La calidad del posgrado en Paraguay en entredicho. Un informe reciente de la Agencia Nacional de Evaluación y Acreditación de la Educación Superior (Aneaes) revela que solo el 5,1% de los programas de posgrado en el país cuenta con acreditación vigente, lo que plantea serias dudas sobre la calidad de la educación superior en Paraguay.
La Aneaes presentó hoy su informe sobre las ofertas de posgrado habilitadas en Paraguay. Según los datos, el Consejo Nacional de Educación Superior (Cones) ha autorizado un total de 1.970 programas que incluyen especializaciones, maestrías y doctorados.
De esa cifra, solo 101 programas tienen acreditación actualizada hasta el 2 de junio de 2026. Este bajo porcentaje subraya una preocupante tendencia en la educación superior, donde la mayoría de las ofertas carecen del respaldo que garantiza estándares de calidad académica.
El informe detalla que, en cuanto a la estructura de acreditación, los doctorados alcanzan un 5,8% de acreditaciones válidas; las maestrías un 5,1%; y las especializaciones un 5%. Resulta alarmante observar que las disciplinas de Ciencias de la Salud y Ciencias Económicas son las más representadas, mientras que Ciencias Sociales y Humanidades presentan la menor tasa de acreditación.
De las 85 instituciones que ofrecen programas de posgrado, apenas 20 cuentan con al menos un programa acreditado. A pesar de la preocupación por la calidad, el informe también destaca que, para los años 2025 y 2026, se han registrado 137 programas de posgrado en proceso de acreditación, lo que sugiere un interés creciente por mejorar la calidad educativa.
Las universidades privadas dominan la oferta de posgrados en Paraguay, con 1.264 programas habilitados. Sin embargo, solo un 4% de estos programas está acreditado. Comparativamente, las universidades públicas han habilitado 706 posgrados, de los cuales el 7,2% ha recibido acreditación.
El 29 de mayo, un grupo de científicos envió una carta al presidente Santiago Peña expresando su preocupación por la proliferación de “doctorados exprés” sin los debidos estándares de calidad.
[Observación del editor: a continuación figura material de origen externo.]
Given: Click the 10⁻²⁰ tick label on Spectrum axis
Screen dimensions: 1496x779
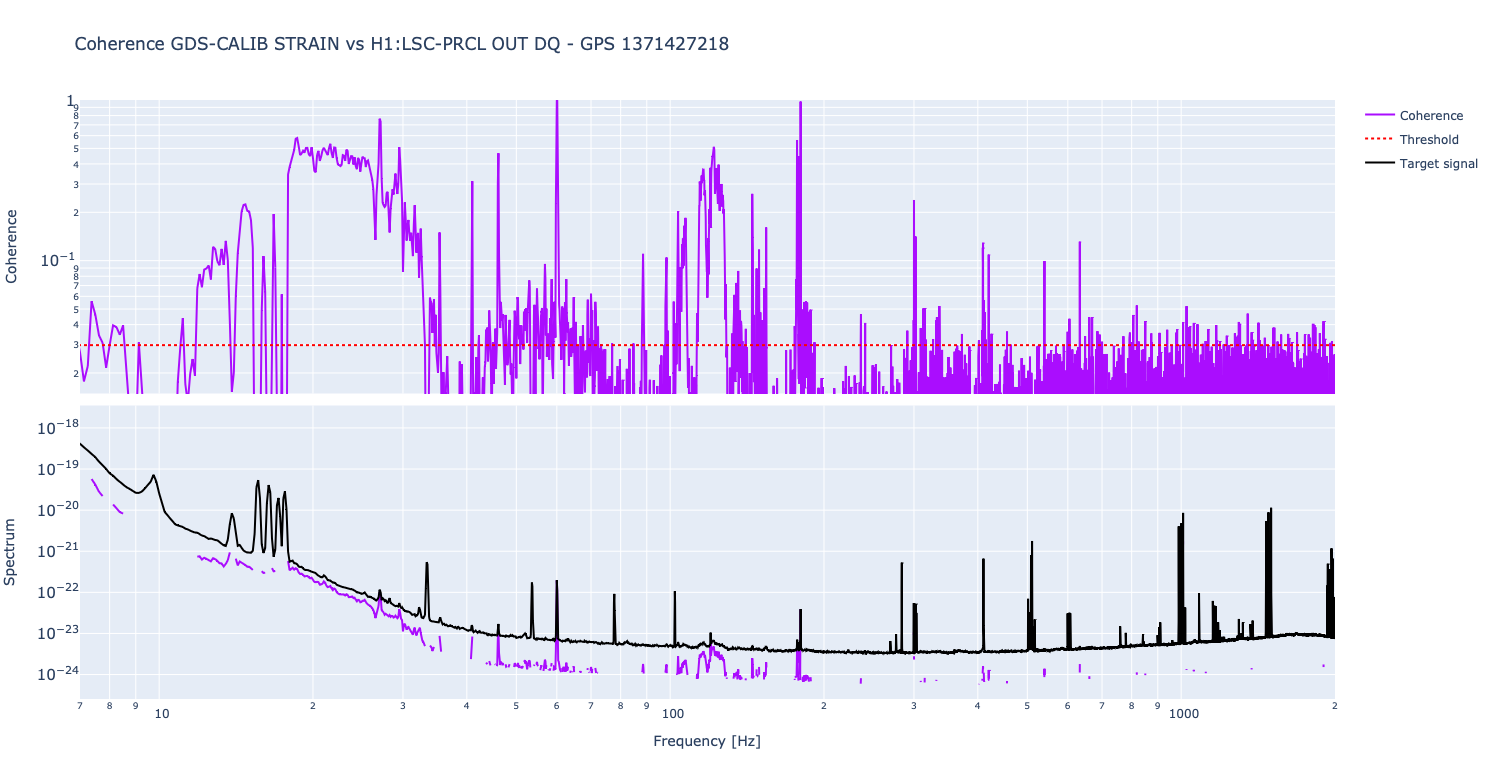Looking at the screenshot, I should click(55, 510).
La doctora Fabiola Román, una de las firmantes, enfatizó la necesidad de contar con un sistema de acreditación eficaz para evitar la desvalorización de los títulos académicos.
El doctor Antonio Cubilla, asesor científico de la Presidencia, respaldó esta petición y sugirió que el Cones debería someterse a una revisión profunda para asegurar que se eliminen los posibles conflictos de interés, dada la composición de su dirección, la cual incluye a rectores de instituciones que son también jueces de sus propios programas.